Because of their reported contribution to SFB-mediated T_H17 induction, we also tested the role of CX3CR1+ APCs in Foxp3+RORγt+ T cell development using CX3CR1-DTR mice. These mice express DTR upon CD11c-Cre mediated excision of a Loxp-Stop cassette, resulting in loss of the of the CX3CR1+ APC population after DT treatment. Indeed, we observed a specific defect in the generation of RORγt-expressing Treg cells (Fig. 5B), similar to the impaired development of RORγ+ T_H17 cells reporter previously. Interestingly, we also observed a deficit in overall Foxp3+ cell frequencies in absence of CX3CR1+ APCs. This shows that the CX3CR1+ APC may be involved in the differentiation of multiple T cell subsets and are important for the specific development of RORγ+ Treg cells.

Discussion

The expression of Foxp3 or RORγt in T cells leads to the acquisition of generally antagonistic cellular phenotypes. Yet, a significant proportion of gut lamina propria T cells co-express these two transcription factors. Despite evidence suggesting that these Foxp3+RORγt+ T cells play a regulatory, rather than inflammatory role, it is still unclear how these cells develop in relation to classical Treg and T_H17 cells. Here, we present data which shows that Foxp3+RORγt+ T cells are a developmental subset of regulatory T cells.

Among CD4+ T cell subsets, Treg and T_H17 cells possess a unique relationship. Peripheral development of both subsets can be induced by TGFβ, raising the possibility that Treg and T_H17 cells share a developmental intermediate (12). The identification of Foxp3+RORγt+ T cells represents an appealing candidate for such an intermediate. However, using our TCRtg system, we demonstrate that the first cells to arise from naïve precursors are RORγt− Treg cells, preceding the appearance of Foxp3+RORγt+ T cells by several days. These TCRtg cells infrequently develop into T_H17 cells, despite reaching a Foxp3+RORγt+ state, suggesting that this is a mature rather than intermediate phenotype. This conclusion is supported by data showing the stability of the Foxp3+RORγt+ T cell gene expression profile (9).

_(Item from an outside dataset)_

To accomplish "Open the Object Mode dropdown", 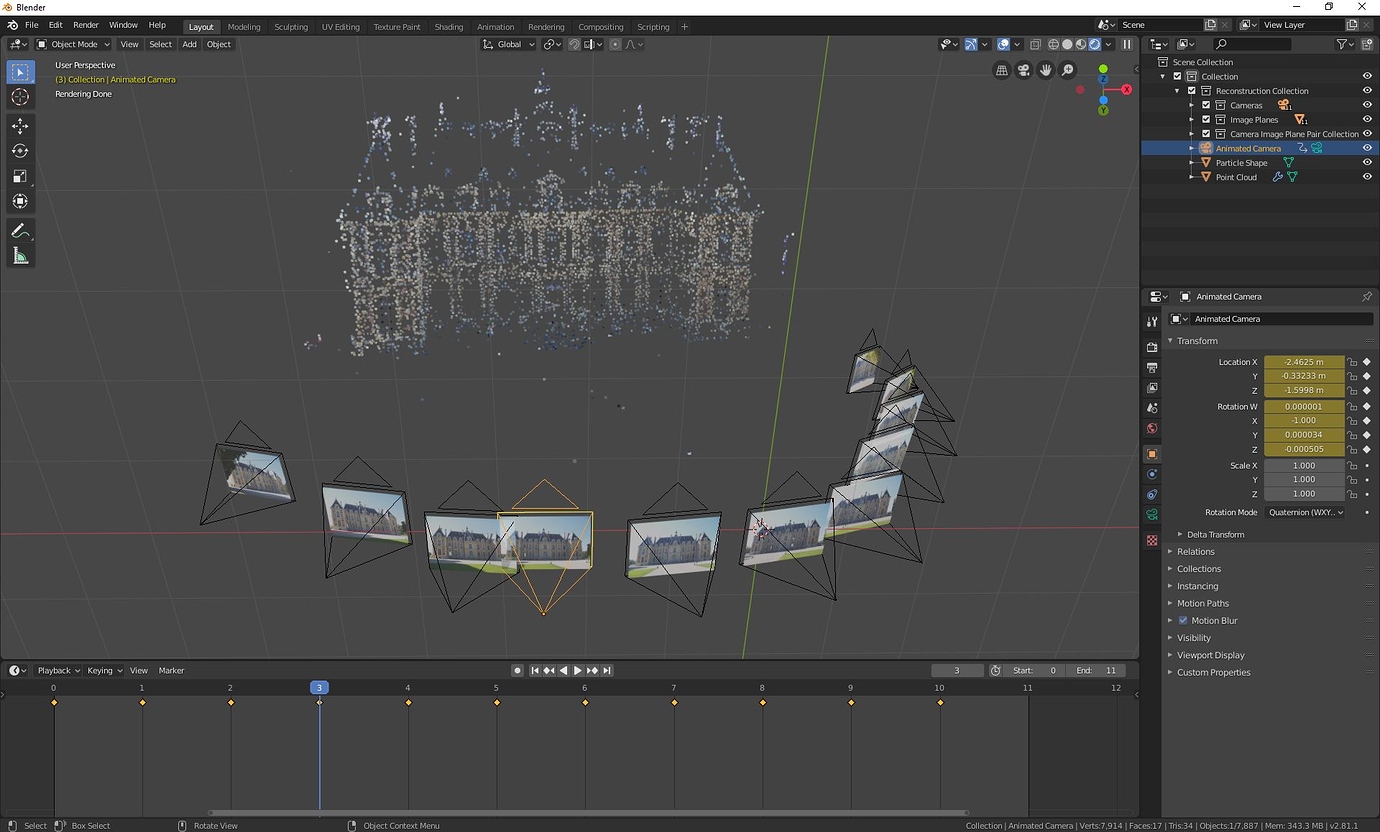I will pyautogui.click(x=73, y=44).
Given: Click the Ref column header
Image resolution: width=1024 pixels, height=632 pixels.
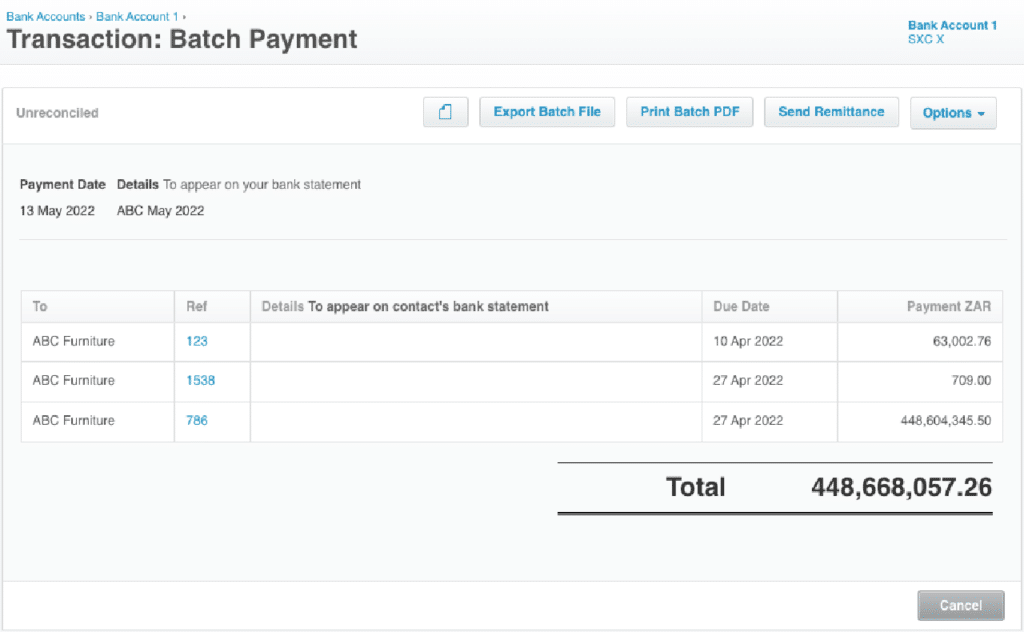Looking at the screenshot, I should tap(196, 306).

If Foxp3+RORγt+ T cells do represent a subset of Treg cells, one might expect to see more similarity between the TCR repertoires of these two populations. However, as previously reported, >70% of all Foxp3+RORγt+ T cell development occurs by 9 weeks of age (8). As the mice in our experiments were sequenced at a mean 18 weeks of age, the majority of cells in our data set capable of differentiating into Foxp3+RORγt+ cells likely had already done so. Therefore, even if the Foxp3+RORγt+ population is a subset of Treg cells, these two groups could still appear distinct by TCR sequencing.

In fact, the repertoire of Foxp3+RORγt+ cells appears largely distinct from all sequenced populations. The simplest explanation for this observation is that Foxp3+RORγt+ cells recognize a distinct set of antigens. However, it remains possible that they may recognize the same antigens, but that different affinities to these or other antigens results the differential expression of Foxp3 or RORγt, akin to that seen with Treg cell selecting ligands in the thymus (32, 33). Future studies will be required to determine the precise features of antigen specificity that dictate Foxp3+RORγt+ development.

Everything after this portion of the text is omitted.